## What is needed
Change every "GUI agent" in the records below to "UI assistant", keeping everything else the same.

## Task inputs
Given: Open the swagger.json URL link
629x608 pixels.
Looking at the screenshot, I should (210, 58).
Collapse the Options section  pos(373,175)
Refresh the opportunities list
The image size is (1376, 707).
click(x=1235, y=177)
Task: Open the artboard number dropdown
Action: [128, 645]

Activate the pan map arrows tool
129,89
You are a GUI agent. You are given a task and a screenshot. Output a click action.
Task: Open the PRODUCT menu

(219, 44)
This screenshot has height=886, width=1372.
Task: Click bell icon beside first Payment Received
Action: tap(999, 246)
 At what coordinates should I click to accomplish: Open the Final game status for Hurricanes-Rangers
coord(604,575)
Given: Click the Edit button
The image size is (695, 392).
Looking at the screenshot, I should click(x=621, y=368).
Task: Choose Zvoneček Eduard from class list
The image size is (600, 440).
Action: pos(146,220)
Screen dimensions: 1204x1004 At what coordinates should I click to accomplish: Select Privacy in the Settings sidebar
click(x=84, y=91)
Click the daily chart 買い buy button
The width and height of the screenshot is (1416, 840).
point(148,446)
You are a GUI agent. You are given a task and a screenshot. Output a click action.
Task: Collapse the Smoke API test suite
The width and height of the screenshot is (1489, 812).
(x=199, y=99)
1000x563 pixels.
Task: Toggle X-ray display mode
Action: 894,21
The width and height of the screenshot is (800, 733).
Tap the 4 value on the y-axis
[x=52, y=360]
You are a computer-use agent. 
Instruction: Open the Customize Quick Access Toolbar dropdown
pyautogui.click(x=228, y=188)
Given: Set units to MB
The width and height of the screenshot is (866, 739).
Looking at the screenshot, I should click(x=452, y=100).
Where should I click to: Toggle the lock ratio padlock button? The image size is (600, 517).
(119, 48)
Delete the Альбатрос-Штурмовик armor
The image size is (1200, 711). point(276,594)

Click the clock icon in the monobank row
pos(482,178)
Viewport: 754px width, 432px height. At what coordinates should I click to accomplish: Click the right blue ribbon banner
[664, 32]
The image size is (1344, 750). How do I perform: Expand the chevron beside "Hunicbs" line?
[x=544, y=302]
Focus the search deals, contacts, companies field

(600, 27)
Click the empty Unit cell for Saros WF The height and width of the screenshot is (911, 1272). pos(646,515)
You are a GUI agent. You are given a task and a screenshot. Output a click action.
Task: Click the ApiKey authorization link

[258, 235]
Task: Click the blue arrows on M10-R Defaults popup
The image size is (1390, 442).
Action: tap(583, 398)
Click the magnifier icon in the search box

## The answer
Given: Open the swagger.json URL link
629x608 pixels.
Looking at the screenshot, I should (210, 58).
Collapse the Options section  pos(373,175)
Refresh the opportunities list
The image size is (1376, 707).
click(x=1235, y=177)
Task: Open the artboard number dropdown
Action: [128, 645]

Activate the pan map arrows tool
129,89
You are a UI assistant. You are given a task and a screenshot. Output a click action.
Task: Open the PRODUCT menu

(219, 44)
This screenshot has height=886, width=1372.
Task: Click bell icon beside first Payment Received
Action: tap(999, 246)
 At what coordinates should I click to accomplish: Open the Final game status for Hurricanes-Rangers
coord(604,575)
Given: Click the Edit button
The image size is (695, 392).
Looking at the screenshot, I should click(x=621, y=368).
Task: Choose Zvoneček Eduard from class list
The image size is (600, 440).
Action: pos(146,220)
Screen dimensions: 1204x1004 At what coordinates should I click to accomplish: Select Privacy in the Settings sidebar
click(x=84, y=91)
Click the daily chart 買い buy button
The width and height of the screenshot is (1416, 840).
point(148,446)
You are a UI assistant. You are given a task and a screenshot. Output a click action.
Task: Collapse the Smoke API test suite
The width and height of the screenshot is (1489, 812).
(x=199, y=99)
1000x563 pixels.
Task: Toggle X-ray display mode
Action: 894,21
The width and height of the screenshot is (800, 733).
Tap the 4 value on the y-axis
[x=52, y=360]
You are a computer-use agent. 
Instruction: Open the Customize Quick Access Toolbar dropdown
pyautogui.click(x=228, y=188)
Given: Set units to MB
The width and height of the screenshot is (866, 739).
Looking at the screenshot, I should click(x=452, y=100).
Where should I click to: Toggle the lock ratio padlock button? The image size is (600, 517).
(119, 48)
Delete the Альбатрос-Штурмовик armor
The image size is (1200, 711). point(276,594)

Click the clock icon in the monobank row
pos(482,178)
Viewport: 754px width, 432px height. At what coordinates should I click to accomplish: Click the right blue ribbon banner
[664, 32]
The image size is (1344, 750). How do I perform: Expand the chevron beside "Hunicbs" line?
[x=544, y=302]
Focus the search deals, contacts, companies field

(600, 27)
Click the empty Unit cell for Saros WF The height and width of the screenshot is (911, 1272). pos(646,515)
You are a UI assistant. You are given a task and a screenshot. Output a click action.
Task: Click the ApiKey authorization link

[258, 235]
Task: Click the blue arrows on M10-R Defaults popup
The image size is (1390, 442).
Action: tap(583, 398)
Click the magnifier icon in the search box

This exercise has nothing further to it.